─── Dataset extract
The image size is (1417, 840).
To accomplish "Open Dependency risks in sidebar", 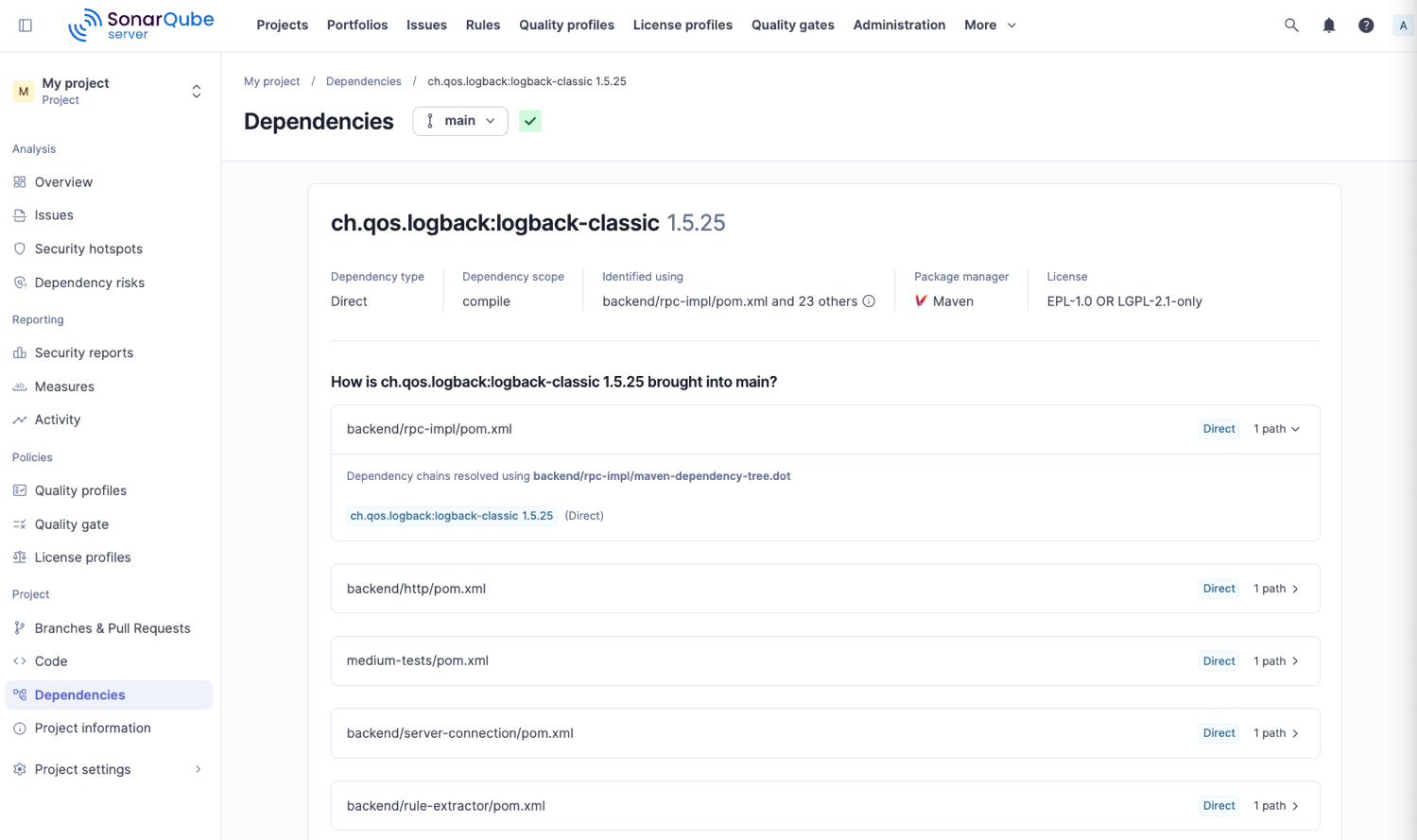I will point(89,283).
──────
─── Dataset extract
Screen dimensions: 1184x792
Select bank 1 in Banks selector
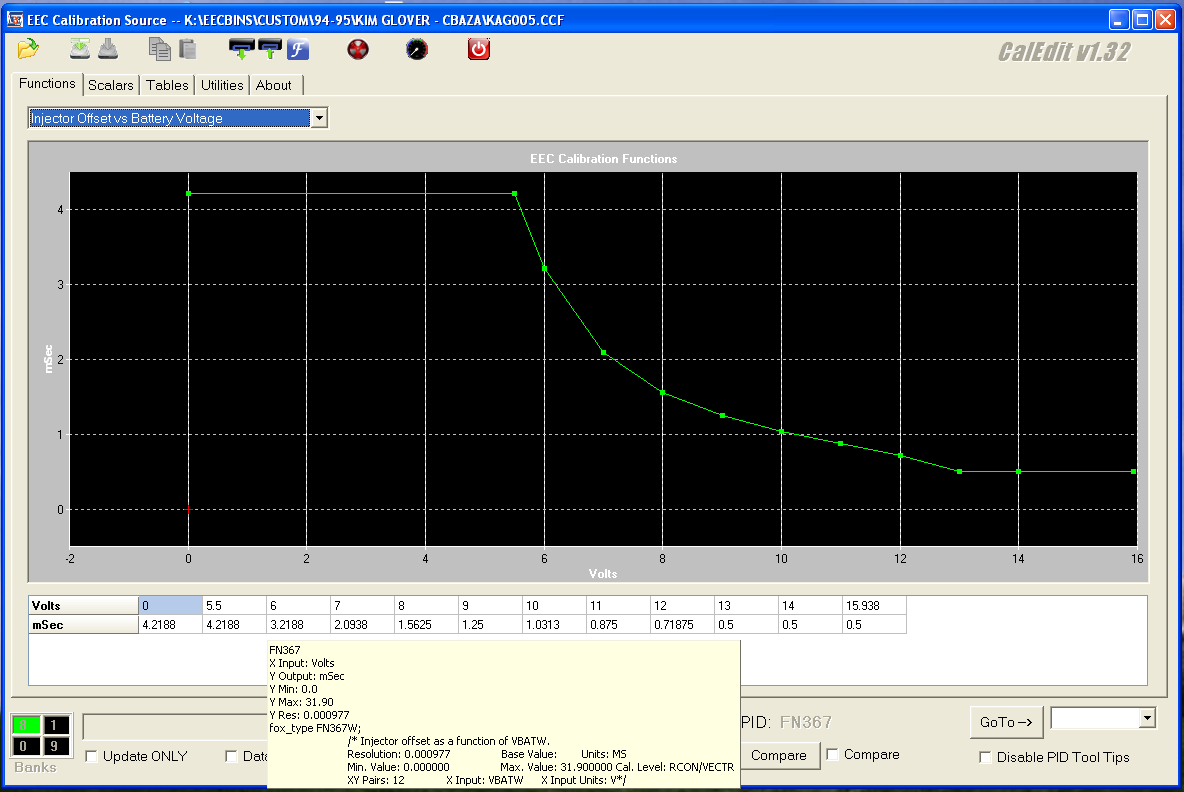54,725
──────
─── Dataset extract
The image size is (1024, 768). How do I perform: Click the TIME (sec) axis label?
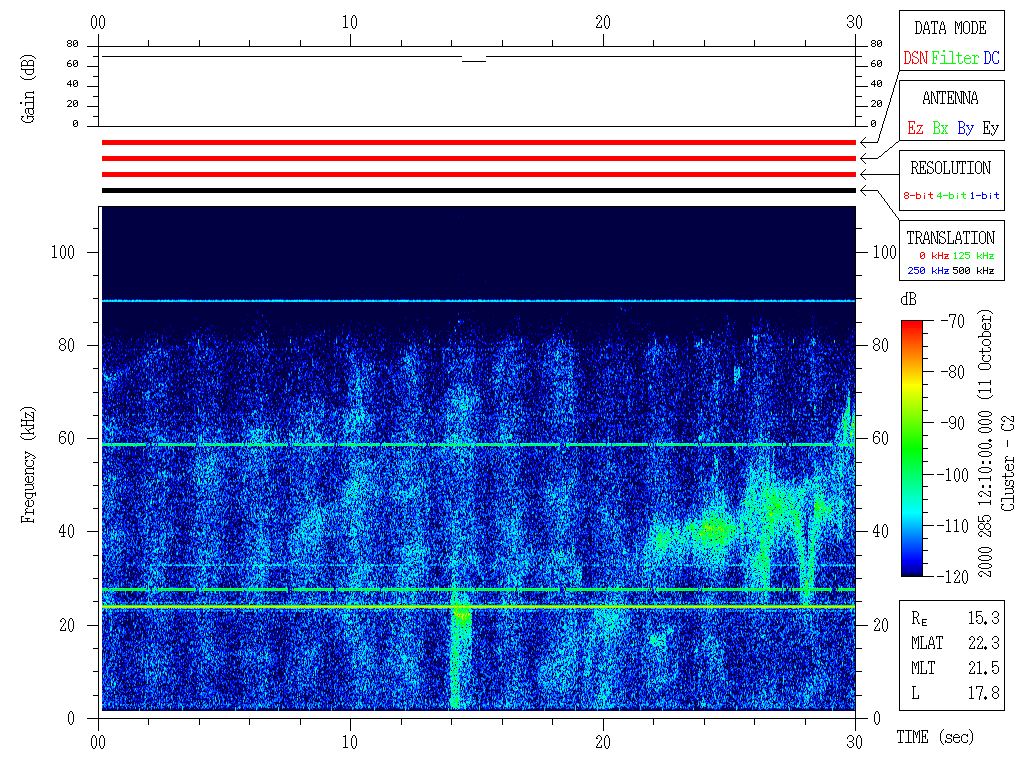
──────
**Problem to work on**
Filter the records for the string "size" and copy every line that holds it.

**Response to the task**
The image size is (1417, 840).
The image size is (1024, 768). How do I perform: Click the TIME (sec) axis label?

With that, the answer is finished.